# ray.data.aggregate.Std#

class ray.data.aggregate.Std(on: Union[None, str, Callable[[ray.data.block.T], Any]] = None, ddof: int = 1, ignore_nulls: bool = True)[source]#

Defines standard deviation aggregation.

Uses Welford’s online method for an accumulator-style computation of the standard deviation. This method was chosen due to its numerical stability, and it being computable in a single pass. This may give different (but more accurate) results than NumPy, Pandas, and sklearn, which use a less numerically stable two-pass algorithm. See https://en.wikipedia.org/wiki/Algorithms_for_calculating_variance#Welford’s_online_algorithm

PublicAPI: This API is stable across Ray releases.

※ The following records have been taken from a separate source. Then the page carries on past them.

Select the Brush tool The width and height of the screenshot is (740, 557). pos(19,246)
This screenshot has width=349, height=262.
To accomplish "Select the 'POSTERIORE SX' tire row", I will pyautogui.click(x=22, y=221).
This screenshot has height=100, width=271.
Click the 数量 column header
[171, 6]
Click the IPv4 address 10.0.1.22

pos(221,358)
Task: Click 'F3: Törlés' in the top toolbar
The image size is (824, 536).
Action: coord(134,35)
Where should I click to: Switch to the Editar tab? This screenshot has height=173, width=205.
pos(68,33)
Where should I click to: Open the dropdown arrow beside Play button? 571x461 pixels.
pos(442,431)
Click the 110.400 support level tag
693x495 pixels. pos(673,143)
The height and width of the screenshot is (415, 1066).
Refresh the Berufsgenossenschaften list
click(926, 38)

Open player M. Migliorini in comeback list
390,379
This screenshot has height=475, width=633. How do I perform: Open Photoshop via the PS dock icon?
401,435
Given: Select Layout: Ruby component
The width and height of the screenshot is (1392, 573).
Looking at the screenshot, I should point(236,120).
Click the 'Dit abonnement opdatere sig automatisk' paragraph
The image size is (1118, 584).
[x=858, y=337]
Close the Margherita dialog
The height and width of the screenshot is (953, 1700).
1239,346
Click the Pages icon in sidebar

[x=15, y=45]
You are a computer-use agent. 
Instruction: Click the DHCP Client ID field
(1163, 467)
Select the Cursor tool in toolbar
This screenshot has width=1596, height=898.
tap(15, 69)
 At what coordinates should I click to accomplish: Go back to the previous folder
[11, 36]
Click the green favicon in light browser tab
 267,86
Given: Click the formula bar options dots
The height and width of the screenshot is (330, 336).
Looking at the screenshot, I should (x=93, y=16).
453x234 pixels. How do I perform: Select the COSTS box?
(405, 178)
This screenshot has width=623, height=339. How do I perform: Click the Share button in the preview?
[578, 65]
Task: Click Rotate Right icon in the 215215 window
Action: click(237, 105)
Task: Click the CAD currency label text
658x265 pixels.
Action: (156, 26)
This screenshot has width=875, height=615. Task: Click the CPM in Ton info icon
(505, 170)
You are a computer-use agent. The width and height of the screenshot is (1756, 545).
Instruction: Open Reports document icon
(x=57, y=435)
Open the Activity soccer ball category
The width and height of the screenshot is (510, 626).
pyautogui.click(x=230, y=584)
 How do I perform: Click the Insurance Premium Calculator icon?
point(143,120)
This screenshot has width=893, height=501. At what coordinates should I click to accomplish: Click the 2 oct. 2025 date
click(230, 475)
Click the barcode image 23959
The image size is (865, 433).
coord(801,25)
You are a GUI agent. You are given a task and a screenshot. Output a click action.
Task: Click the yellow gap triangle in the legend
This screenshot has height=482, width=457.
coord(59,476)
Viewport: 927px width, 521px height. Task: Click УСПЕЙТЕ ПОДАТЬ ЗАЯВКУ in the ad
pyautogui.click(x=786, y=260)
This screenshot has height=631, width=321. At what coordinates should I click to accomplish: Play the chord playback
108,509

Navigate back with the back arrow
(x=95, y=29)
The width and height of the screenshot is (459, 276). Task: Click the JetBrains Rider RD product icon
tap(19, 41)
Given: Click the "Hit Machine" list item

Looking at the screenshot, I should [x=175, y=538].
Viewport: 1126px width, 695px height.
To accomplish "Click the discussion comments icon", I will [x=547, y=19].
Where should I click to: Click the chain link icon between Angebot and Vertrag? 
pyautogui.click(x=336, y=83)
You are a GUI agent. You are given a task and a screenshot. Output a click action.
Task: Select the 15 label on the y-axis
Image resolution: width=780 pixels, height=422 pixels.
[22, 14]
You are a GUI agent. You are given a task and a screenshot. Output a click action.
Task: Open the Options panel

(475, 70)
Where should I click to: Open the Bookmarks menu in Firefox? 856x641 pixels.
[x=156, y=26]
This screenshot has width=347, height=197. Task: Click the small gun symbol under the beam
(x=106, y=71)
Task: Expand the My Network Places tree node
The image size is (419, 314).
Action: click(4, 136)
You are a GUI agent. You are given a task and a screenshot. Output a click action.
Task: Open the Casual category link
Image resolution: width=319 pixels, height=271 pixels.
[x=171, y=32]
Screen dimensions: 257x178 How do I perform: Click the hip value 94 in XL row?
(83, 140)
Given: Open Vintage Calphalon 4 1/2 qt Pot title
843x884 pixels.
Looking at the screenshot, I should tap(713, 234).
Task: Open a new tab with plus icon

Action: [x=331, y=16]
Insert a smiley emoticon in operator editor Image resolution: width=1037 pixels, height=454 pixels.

__init__(on: Union[None, str, Callable[[ray.data.block.T], Any]] = None, ddof: int = 1, ignore_nulls: bool = True)[source]#

Defines an aggregate function in the accumulator style.

Aggregates a collection of inputs of type T into a single output value of type U. See https://www.sigops.org/s/conferences/sosp/2009/papers/yu-sosp09.pdf for more details about accumulator-based aggregation.

Parameters
• init – This is called once for each group to return the empty accumulator. For example, an empty accumulator for a sum would be 0.

• merge – This may be called multiple times, each time to merge two accumulators into one.

• accumulate_row – This is called once per row of the same group. This combines the accumulator and the row, returns the updated accumulator. Exactly one of accumulate_row and accumulate_block must be provided.

• accumulate_block – This is used to calculate the aggregation for a single block, and is vectorized alternative to accumulate_row. This will be given a base accumulator and the entire block, allowing for vectorized accumulation of the block. Exactly one of accumulate_row and accumulate_block must be provided.

• finalize – This is called once to compute the final aggregation result from the fully merged accumulator.

• name – The name of the aggregation. This will be used as the output column name in the case of Arrow dataset.

Methods

 `__init__`([on, ddof, ignore_nulls]) Defines an aggregate function in the accumulator style.